Edit

Share via


Use ai.embed with pandas

The ai.embed function uses generative AI to convert text into vector embeddings. These vectors let AI understand relationships between texts, so you can search, group, and compare content based on meaning rather than exact wording. With a single line of code, you can generate vector embeddings from a column in a DataFrame.

Note

Overview

The ai.embed function extends the pandas Series class.

To generate vector embeddings of each input row, call the function on either a pandas Series or a text column of pandas DataFrame.

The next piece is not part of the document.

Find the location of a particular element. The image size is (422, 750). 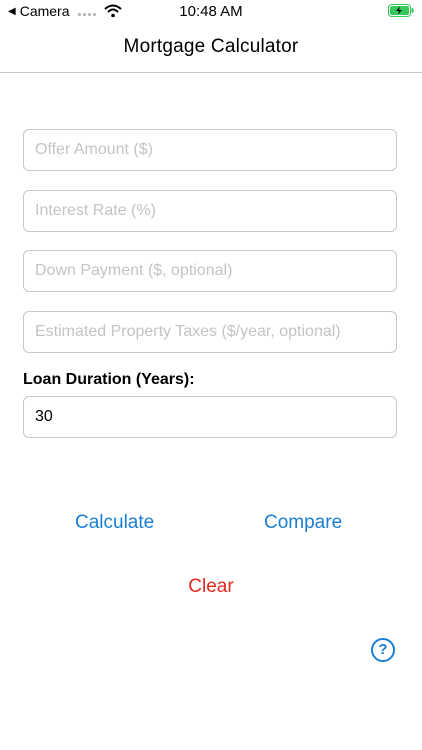

status-bar: ◀ Camera 10:48 AM is located at coordinates (211, 12).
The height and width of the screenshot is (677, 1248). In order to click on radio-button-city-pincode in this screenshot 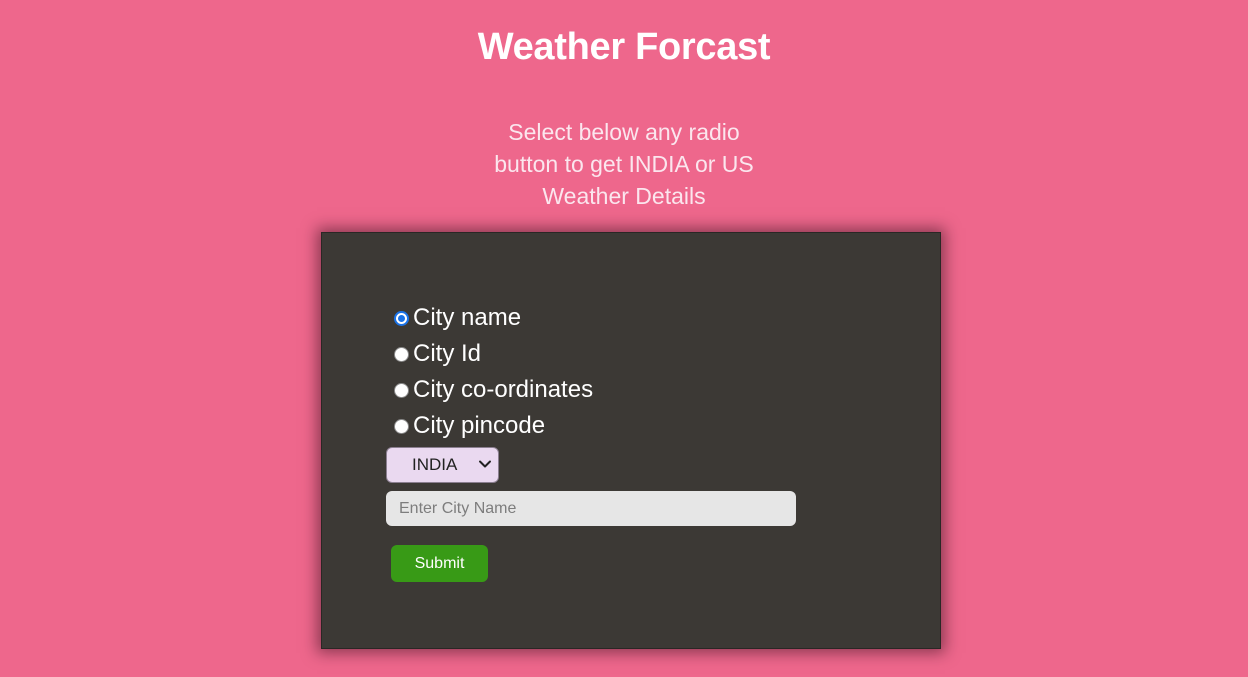, I will do `click(402, 426)`.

The function returns a pandas Series that contains embeddings, which can be stored in a new DataFrame column.

Syntax

df["embed"] = df["col1"].ai.embed()

Parameters

None.

Returns

The function returns a pandas Series that contains embeddings as numpy array of float-32 for each input text row. The number of elements in array depends on the embedding model's dimensions, which are configurable in AI functions

Example

# This code uses AI. Always review output for mistakes.

df = pd.DataFrame([
        "This duvet, lovingly hand-crafted from all-natural fabric, is perfect for a good night's sleep.",
        "Tired of friends judging your baking? With these handy-dandy measuring cups, you'll create culinary delights.",
        "Enjoy this *BRAND NEW CAR!* A compact SUV perfect for the professional commuter!"
    ], columns=["descriptions"])
    
df["embed"] = df["descriptions"].ai.embed()
display(df)

This example code cell provides the following output:

Screenshot of a data frame with columns 'descriptions' and 'embed'. The 'embed' column contains embeddings for the descriptions.